- 選択テキスト
:::

マルコ13:1-8 <神殿破壊の予言、終末の時> 並行マタイ24:1-8、ルカ21:5-11
マルコ13 (田川訳)
1そして彼が神殿から出て来ると、彼の弟子たちの一人が言う、「先生、ごらんなさい。何という石、何という建物でしょう」。2そしてイエスが彼に言った、「あなたはこれらの巨大な建造物を眺めておいでか。ここでは石がほかの石の上に壊れることなく積み残ることはないだろう」。
3そして彼がオリーヴ山で神殿に向かって座っていた時に、ペテロとヤコブとヨハネとアンドレアスが自分たちだけで彼に尋ねた、4「そういったことがいつ生じるのか、またそういった一切のことが終焉する時にどういう徴があるのか、私たちにおっしゃって下さい」。5イエスは彼らに答えるのであった、「人があなた方を惑わすことのないよう、気をつけなさい。6多くの者が私の名を名のって現れ、私だ、と言って、多くの者を惑わすだろう。7戦争と戦争の噂を聞いても、狼狽するな。戦争は起こるものだ。しかしまだ終末ではない。8何故なら、民族が民族に対して、王国が王国に対して立ち上がったり、場所によっては地震があったり、また飢饉があったりするだろう。これらは苦痛のはじまりにすぎない。
マタイ24
1そしてイエスが神殿から出て歩んで来ると、彼の弟子たちが進み出て、神殿の建造物を彼に指し示した。2彼は答えて彼らに言った、「あなた方はこれらすべてを見ることをしないのか。アメーン、あなた方に言う、ここでは石がほかの石の上に壊れることなく積み残ることはないだろう」。
3彼がオリーブ山の上に座っている時に、弟子たちが自分たちだけで彼のもとに進み出て、言った、「これらのことがいつ生じるのか、またあなたの再臨と此の世の終焉の徴がどういうものであるのか、私たちにおっしゃって下さい」。4そしてイエスが彼らに答えて言った、「人があなた方を惑わすことのないよう、気をつけなさい。5というのも、多くの者が私の名によって現れ、自分がキリストだと言って、多くの者を惑わすからである。6あなた方は戦争と戦争の噂を聞くであろう。狼狽しないよう、気をつけなさい。何故なら、戦争は起こるものだが、まだ終末ではないからだ。7民族が民族に対して、王国が王国に対して立ち上がったり、飢饉や地震が場所によってはあるだろう。8だがこれら一切は苦痛のはじまりにすぎない。

:::

選択テキストのマタイ24の箇所で、戦争と戦争の噂を聞いても狼狽しないよう気をつけなさいと言われている理由を、一〜三文で説明せよ。

データセットの項目:
:::

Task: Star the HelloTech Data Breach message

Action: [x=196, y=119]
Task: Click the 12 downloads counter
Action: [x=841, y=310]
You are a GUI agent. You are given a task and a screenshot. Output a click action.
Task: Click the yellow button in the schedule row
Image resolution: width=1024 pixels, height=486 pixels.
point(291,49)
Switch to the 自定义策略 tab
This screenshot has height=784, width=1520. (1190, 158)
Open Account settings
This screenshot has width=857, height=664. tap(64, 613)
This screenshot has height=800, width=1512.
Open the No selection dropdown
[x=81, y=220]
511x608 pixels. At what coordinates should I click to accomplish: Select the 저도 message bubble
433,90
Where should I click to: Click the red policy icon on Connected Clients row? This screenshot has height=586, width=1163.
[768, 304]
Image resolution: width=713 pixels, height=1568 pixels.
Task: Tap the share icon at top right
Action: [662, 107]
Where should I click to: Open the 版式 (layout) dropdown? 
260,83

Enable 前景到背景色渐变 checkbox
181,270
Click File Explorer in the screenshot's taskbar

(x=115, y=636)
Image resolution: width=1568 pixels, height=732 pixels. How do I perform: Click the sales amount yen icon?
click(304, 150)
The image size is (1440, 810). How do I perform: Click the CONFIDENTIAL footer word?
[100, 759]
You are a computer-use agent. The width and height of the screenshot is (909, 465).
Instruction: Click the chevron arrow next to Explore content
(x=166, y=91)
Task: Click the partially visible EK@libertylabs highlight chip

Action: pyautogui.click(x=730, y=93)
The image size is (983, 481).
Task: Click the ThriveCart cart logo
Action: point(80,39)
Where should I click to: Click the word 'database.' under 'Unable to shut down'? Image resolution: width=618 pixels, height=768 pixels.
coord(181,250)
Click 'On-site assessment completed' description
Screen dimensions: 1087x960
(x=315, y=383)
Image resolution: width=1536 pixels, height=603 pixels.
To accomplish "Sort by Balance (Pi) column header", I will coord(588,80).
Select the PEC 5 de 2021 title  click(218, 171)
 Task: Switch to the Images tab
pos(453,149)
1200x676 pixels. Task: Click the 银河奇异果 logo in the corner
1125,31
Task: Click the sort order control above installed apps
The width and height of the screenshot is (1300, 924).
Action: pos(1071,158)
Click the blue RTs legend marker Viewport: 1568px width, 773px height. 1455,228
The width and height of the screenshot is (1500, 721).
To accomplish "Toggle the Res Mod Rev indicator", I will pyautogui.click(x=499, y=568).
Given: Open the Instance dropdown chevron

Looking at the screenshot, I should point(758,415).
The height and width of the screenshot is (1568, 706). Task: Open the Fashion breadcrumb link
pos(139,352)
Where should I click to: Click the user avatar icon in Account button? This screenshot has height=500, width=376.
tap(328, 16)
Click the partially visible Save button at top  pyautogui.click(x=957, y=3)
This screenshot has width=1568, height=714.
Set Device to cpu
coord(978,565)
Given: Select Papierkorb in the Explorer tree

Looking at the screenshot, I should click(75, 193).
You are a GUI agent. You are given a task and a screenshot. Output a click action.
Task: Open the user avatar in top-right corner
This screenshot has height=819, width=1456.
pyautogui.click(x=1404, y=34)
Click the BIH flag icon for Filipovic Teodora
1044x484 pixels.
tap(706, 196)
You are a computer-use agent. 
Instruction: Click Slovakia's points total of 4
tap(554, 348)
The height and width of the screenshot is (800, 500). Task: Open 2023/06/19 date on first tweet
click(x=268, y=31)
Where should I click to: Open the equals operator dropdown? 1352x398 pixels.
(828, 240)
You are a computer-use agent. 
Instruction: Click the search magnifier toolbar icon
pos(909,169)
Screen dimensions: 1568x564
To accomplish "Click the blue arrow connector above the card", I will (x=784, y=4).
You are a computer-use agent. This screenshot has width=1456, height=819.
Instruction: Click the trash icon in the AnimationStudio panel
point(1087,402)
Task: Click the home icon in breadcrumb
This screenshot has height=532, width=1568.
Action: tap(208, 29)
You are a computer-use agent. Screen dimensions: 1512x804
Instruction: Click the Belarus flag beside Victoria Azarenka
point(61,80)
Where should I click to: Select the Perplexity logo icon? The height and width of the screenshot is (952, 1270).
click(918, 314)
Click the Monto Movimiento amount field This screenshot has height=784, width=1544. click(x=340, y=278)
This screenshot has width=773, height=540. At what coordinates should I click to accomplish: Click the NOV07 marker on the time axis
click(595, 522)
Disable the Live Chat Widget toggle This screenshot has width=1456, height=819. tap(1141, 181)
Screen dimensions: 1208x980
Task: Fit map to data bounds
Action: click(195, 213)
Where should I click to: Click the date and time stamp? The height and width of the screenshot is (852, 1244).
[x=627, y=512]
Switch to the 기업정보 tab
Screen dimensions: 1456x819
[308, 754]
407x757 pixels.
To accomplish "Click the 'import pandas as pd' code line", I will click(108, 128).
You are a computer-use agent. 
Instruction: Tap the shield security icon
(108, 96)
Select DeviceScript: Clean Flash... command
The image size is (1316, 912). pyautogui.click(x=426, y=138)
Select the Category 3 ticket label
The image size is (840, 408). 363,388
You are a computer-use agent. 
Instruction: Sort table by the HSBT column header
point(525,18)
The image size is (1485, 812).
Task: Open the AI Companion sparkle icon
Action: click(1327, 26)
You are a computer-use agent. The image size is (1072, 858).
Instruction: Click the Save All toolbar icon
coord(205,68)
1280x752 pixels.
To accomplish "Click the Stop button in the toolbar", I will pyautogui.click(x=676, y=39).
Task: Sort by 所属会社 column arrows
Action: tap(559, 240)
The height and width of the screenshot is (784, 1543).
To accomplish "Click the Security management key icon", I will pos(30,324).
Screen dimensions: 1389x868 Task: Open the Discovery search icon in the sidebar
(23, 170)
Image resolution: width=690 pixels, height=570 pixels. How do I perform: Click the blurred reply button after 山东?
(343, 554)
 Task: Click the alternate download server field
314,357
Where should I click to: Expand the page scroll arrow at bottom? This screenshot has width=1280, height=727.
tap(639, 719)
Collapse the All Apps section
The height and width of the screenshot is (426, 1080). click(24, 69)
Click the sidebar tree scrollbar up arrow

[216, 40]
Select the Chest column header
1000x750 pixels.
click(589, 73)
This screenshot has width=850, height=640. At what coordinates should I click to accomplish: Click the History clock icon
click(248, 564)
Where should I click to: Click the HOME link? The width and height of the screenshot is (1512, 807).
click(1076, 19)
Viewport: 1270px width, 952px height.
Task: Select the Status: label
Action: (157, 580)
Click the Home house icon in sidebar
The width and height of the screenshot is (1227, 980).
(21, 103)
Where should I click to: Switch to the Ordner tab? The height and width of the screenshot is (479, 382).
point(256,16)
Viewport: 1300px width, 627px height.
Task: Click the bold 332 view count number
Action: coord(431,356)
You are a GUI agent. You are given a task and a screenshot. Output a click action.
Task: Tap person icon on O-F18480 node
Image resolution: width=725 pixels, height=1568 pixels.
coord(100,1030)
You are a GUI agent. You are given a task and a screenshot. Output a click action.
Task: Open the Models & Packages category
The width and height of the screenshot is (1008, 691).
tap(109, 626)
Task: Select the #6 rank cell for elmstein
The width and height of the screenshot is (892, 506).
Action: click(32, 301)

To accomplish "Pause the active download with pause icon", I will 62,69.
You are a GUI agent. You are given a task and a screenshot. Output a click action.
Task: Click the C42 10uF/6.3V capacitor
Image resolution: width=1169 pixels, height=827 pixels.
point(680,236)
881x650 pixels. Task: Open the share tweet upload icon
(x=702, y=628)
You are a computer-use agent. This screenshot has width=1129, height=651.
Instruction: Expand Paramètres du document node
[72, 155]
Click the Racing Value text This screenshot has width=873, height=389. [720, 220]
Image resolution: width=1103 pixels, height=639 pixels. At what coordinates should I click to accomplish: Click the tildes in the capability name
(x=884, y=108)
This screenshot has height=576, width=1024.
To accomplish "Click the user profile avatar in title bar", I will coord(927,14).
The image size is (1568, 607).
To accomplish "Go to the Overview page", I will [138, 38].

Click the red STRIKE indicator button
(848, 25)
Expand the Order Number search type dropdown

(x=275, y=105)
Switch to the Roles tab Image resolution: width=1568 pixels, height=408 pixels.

:::

- 完全な解答
戦争は起こるものだが、まだ終末ではないからである。